Please give the data again in full, exactly as provided.

[Data records — start]

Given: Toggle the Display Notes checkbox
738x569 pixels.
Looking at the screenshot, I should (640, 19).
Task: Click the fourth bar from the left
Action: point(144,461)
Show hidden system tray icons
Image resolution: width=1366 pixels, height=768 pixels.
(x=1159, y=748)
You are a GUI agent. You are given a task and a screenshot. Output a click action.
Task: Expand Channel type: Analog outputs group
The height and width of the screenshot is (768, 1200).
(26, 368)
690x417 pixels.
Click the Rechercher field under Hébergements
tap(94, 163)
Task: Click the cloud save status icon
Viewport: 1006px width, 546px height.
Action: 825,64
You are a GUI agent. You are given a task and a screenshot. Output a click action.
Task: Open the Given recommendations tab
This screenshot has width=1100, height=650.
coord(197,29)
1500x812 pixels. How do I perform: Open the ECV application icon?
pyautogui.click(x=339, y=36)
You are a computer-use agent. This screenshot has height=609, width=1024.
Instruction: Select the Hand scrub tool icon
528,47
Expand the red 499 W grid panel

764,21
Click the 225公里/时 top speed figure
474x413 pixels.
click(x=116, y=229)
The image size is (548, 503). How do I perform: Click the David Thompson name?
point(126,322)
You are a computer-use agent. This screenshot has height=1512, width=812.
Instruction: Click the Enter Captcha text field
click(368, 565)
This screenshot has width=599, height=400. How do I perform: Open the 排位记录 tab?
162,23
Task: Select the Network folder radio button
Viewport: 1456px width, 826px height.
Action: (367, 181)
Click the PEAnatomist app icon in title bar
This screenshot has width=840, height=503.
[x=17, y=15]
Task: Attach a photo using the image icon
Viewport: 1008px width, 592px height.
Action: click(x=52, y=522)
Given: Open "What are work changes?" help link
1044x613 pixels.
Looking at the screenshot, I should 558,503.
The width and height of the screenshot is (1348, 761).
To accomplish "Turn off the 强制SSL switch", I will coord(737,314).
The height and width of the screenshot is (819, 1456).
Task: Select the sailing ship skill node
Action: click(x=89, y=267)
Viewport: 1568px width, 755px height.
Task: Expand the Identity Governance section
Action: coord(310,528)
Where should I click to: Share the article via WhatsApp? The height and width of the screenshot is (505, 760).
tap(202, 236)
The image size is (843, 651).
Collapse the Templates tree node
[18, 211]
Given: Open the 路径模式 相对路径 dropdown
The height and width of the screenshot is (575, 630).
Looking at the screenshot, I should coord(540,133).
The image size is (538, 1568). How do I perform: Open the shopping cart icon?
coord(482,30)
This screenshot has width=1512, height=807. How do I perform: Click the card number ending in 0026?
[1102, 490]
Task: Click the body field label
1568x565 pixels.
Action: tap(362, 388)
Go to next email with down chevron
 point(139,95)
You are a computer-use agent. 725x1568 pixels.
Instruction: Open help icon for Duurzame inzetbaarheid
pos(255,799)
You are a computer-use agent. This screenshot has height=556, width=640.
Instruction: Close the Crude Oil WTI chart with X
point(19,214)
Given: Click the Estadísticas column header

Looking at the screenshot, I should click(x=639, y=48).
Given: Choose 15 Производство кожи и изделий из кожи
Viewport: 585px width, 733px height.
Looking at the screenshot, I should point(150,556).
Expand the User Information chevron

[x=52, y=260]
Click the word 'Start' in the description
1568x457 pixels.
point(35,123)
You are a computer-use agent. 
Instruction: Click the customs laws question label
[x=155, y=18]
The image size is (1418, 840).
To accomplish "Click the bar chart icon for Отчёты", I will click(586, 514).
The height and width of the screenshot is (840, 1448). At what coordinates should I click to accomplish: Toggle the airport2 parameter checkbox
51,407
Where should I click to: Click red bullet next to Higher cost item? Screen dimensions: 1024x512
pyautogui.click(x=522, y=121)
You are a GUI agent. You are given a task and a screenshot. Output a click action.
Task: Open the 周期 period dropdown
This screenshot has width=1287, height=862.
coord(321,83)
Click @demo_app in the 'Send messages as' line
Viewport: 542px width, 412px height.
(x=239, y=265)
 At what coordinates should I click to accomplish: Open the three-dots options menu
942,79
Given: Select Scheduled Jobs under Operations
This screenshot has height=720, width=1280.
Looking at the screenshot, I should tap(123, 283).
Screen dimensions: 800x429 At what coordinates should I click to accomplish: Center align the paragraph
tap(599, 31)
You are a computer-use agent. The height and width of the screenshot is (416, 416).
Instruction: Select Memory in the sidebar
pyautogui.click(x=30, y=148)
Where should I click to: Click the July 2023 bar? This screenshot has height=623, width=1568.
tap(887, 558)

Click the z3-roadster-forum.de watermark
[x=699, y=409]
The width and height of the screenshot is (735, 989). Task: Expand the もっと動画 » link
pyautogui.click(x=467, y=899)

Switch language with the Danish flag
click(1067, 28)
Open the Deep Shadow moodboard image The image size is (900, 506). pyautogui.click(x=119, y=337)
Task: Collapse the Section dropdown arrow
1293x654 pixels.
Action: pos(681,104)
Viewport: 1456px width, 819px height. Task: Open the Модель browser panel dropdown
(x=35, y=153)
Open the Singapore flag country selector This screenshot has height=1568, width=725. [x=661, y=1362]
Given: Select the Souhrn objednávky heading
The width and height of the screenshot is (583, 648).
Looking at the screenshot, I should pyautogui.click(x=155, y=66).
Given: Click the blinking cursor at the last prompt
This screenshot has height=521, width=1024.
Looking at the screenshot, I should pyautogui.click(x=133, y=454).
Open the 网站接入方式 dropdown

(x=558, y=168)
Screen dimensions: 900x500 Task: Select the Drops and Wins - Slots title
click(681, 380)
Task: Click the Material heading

[Data records — finish]

Task result –
Given: Toggle the Display Notes checkbox
738x569 pixels.
Looking at the screenshot, I should (640, 19).
Task: Click the fourth bar from the left
Action: point(144,461)
Show hidden system tray icons
Image resolution: width=1366 pixels, height=768 pixels.
(x=1159, y=748)
You are a GUI agent. You are given a task and a screenshot. Output a click action.
Task: Expand Channel type: Analog outputs group
The height and width of the screenshot is (768, 1200).
(26, 368)
690x417 pixels.
Click the Rechercher field under Hébergements
tap(94, 163)
Task: Click the cloud save status icon
Viewport: 1006px width, 546px height.
Action: 825,64
You are a GUI agent. You are given a task and a screenshot. Output a click action.
Task: Open the Given recommendations tab
This screenshot has width=1100, height=650.
coord(197,29)
1500x812 pixels. How do I perform: Open the ECV application icon?
pyautogui.click(x=339, y=36)
You are a computer-use agent. This screenshot has height=609, width=1024.
Instruction: Select the Hand scrub tool icon
528,47
Expand the red 499 W grid panel

764,21
Click the 225公里/时 top speed figure
474x413 pixels.
click(x=116, y=229)
The image size is (548, 503). How do I perform: Click the David Thompson name?
point(126,322)
You are a computer-use agent. This screenshot has height=1512, width=812.
Instruction: Click the Enter Captcha text field
click(368, 565)
This screenshot has width=599, height=400. How do I perform: Open the 排位记录 tab?
162,23
Task: Select the Network folder radio button
Viewport: 1456px width, 826px height.
Action: (367, 181)
Click the PEAnatomist app icon in title bar
This screenshot has width=840, height=503.
[x=17, y=15]
Task: Attach a photo using the image icon
Viewport: 1008px width, 592px height.
Action: click(x=52, y=522)
Given: Open "What are work changes?" help link
1044x613 pixels.
Looking at the screenshot, I should 558,503.
The width and height of the screenshot is (1348, 761).
To accomplish "Turn off the 强制SSL switch", I will coord(737,314).
The height and width of the screenshot is (819, 1456).
Task: Select the sailing ship skill node
Action: click(x=89, y=267)
Viewport: 1568px width, 755px height.
Task: Expand the Identity Governance section
Action: coord(310,528)
Where should I click to: Share the article via WhatsApp? The height and width of the screenshot is (505, 760).
tap(202, 236)
The image size is (843, 651).
Collapse the Templates tree node
[18, 211]
Given: Open the 路径模式 相对路径 dropdown
The height and width of the screenshot is (575, 630).
Looking at the screenshot, I should coord(540,133).
The image size is (538, 1568). How do I perform: Open the shopping cart icon?
coord(482,30)
This screenshot has width=1512, height=807. How do I perform: Click the card number ending in 0026?
[1102, 490]
Task: Click the body field label
1568x565 pixels.
Action: tap(362, 388)
Go to next email with down chevron
 point(139,95)
You are a computer-use agent. 725x1568 pixels.
Instruction: Open help icon for Duurzame inzetbaarheid
pos(255,799)
You are a computer-use agent. This screenshot has height=556, width=640.
Instruction: Close the Crude Oil WTI chart with X
point(19,214)
Given: Click the Estadísticas column header

Looking at the screenshot, I should click(x=639, y=48).
Given: Choose 15 Производство кожи и изделий из кожи
Viewport: 585px width, 733px height.
Looking at the screenshot, I should point(150,556).
Expand the User Information chevron

[x=52, y=260]
Click the word 'Start' in the description
1568x457 pixels.
point(35,123)
You are a computer-use agent. 
Instruction: Click the customs laws question label
[x=155, y=18]
The image size is (1418, 840).
To accomplish "Click the bar chart icon for Отчёты", I will click(586, 514).
The height and width of the screenshot is (840, 1448). At what coordinates should I click to accomplish: Toggle the airport2 parameter checkbox
51,407
Where should I click to: Click red bullet next to Higher cost item? Screen dimensions: 1024x512
pyautogui.click(x=522, y=121)
You are a GUI agent. You are given a task and a screenshot. Output a click action.
Task: Open the 周期 period dropdown
This screenshot has width=1287, height=862.
coord(321,83)
Click @demo_app in the 'Send messages as' line
Viewport: 542px width, 412px height.
(x=239, y=265)
 At what coordinates should I click to accomplish: Open the three-dots options menu
942,79
Given: Select Scheduled Jobs under Operations
This screenshot has height=720, width=1280.
Looking at the screenshot, I should tap(123, 283).
Screen dimensions: 800x429 At what coordinates should I click to accomplish: Center align the paragraph
tap(599, 31)
You are a computer-use agent. The height and width of the screenshot is (416, 416).
Instruction: Select Memory in the sidebar
pyautogui.click(x=30, y=148)
Where should I click to: Click the July 2023 bar? This screenshot has height=623, width=1568.
tap(887, 558)

Click the z3-roadster-forum.de watermark
[x=699, y=409]
The width and height of the screenshot is (735, 989). Task: Expand the もっと動画 » link
pyautogui.click(x=467, y=899)

Switch language with the Danish flag
click(1067, 28)
Open the Deep Shadow moodboard image The image size is (900, 506). pyautogui.click(x=119, y=337)
Task: Collapse the Section dropdown arrow
1293x654 pixels.
Action: pos(681,104)
Viewport: 1456px width, 819px height. Task: Open the Модель browser panel dropdown
(x=35, y=153)
Open the Singapore flag country selector This screenshot has height=1568, width=725. [x=661, y=1362]
Given: Select the Souhrn objednávky heading
The width and height of the screenshot is (583, 648).
Looking at the screenshot, I should pyautogui.click(x=155, y=66).
Given: Click the blinking cursor at the last prompt
This screenshot has height=521, width=1024.
Looking at the screenshot, I should pyautogui.click(x=133, y=454).
Open the 网站接入方式 dropdown

(x=558, y=168)
Screen dimensions: 900x500 Task: Select the Drops and Wins - Slots title
click(681, 380)
Task: Click the Material heading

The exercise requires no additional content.